But it was comprehensible that the parties whose interest would be jeopardised by the analysis would do everything humanly possible to obstruct the course of truth before the tribunal. What was, however, strange is the disposition of the tribunal, a judicial organ charged with the investigation of electoral fraud, to seek to align with those who seek to perpetrate injustice. For one, by merely conceding to the argument of the defendant that the AC candidate should not be given more time to present his evidence through a witness already profiled in frontloading his case is nothing but an attempt by the tribunal to abort the cause of justice.

Although, the AC has since filed a motion before the Court of Appeal to rule on the decision of the tribunal on grounds of law, much as it had also applied to the tribunal to stay proceedings until the appeal court adjudicates on its right to more time and more evidence in the pursuit of justice for the people.

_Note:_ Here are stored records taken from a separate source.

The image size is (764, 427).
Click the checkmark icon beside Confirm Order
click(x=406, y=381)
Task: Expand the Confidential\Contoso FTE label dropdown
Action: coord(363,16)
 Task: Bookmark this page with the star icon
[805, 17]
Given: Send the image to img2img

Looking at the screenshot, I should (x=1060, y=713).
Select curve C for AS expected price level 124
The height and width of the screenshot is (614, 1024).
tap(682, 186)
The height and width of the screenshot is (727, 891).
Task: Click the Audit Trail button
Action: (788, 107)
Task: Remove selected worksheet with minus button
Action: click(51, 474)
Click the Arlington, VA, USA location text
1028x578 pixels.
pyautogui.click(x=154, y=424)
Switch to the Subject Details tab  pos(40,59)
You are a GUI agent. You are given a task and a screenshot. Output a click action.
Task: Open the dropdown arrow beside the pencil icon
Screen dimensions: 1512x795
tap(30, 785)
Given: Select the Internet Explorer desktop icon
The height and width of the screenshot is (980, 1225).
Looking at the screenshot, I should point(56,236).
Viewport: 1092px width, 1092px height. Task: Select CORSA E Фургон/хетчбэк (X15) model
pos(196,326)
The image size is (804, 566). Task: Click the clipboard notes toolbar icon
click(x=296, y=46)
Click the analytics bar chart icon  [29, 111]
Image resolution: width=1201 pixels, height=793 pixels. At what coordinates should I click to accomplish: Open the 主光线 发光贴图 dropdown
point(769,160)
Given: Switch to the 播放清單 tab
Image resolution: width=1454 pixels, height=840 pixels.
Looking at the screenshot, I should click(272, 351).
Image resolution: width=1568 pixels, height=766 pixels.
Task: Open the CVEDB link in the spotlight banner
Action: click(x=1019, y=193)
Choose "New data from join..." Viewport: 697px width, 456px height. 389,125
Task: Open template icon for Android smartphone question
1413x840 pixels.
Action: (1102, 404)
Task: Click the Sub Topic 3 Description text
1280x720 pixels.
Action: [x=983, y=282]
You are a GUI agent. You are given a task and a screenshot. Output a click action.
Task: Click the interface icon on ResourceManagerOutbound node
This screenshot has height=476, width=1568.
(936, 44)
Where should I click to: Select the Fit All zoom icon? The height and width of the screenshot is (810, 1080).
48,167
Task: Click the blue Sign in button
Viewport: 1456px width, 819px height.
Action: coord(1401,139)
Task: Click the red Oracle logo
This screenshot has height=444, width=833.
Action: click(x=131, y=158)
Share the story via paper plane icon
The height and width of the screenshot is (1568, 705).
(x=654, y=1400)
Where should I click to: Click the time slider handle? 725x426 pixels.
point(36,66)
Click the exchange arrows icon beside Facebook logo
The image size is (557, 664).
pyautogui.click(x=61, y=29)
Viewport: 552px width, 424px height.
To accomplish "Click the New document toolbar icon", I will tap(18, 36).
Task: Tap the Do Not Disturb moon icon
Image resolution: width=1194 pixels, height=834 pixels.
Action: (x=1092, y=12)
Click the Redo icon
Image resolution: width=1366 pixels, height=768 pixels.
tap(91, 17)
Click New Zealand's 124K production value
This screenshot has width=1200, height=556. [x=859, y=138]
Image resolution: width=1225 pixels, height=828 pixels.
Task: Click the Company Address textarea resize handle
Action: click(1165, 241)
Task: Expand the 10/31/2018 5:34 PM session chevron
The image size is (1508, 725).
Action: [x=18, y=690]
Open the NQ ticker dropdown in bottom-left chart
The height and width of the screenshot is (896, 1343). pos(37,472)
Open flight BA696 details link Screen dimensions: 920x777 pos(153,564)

Clearly, the AC has shown more than enough proofs that it has a case, even though the Appeal will also go a long way in assisting the course of justice. The fact that the AC came this far in pursuing justice and the rule of law is not only worthy of note, but a development that should be encouraged in future elections. The party knew it had a responsibility to prove its case and has left no stone unturned in doing this, more so in a way to eliminate doubts. It is not that the tribunal should give a blanket ruling in favour of AC or any party for that matter, but doing so on the premise of evidence proven beyond reasonable doubts.

Nigeria’s democracy is under-going the process of genuine rebirth. The judiciary, of course, is a key stakeholder. So, Nigeria and indeed, the world are waiting to see how the judiciary will fare in the disputed election controversy in Osun. The choice is the judiciary; whether or not it will make use of this forensic initiative, at least for posterity sake.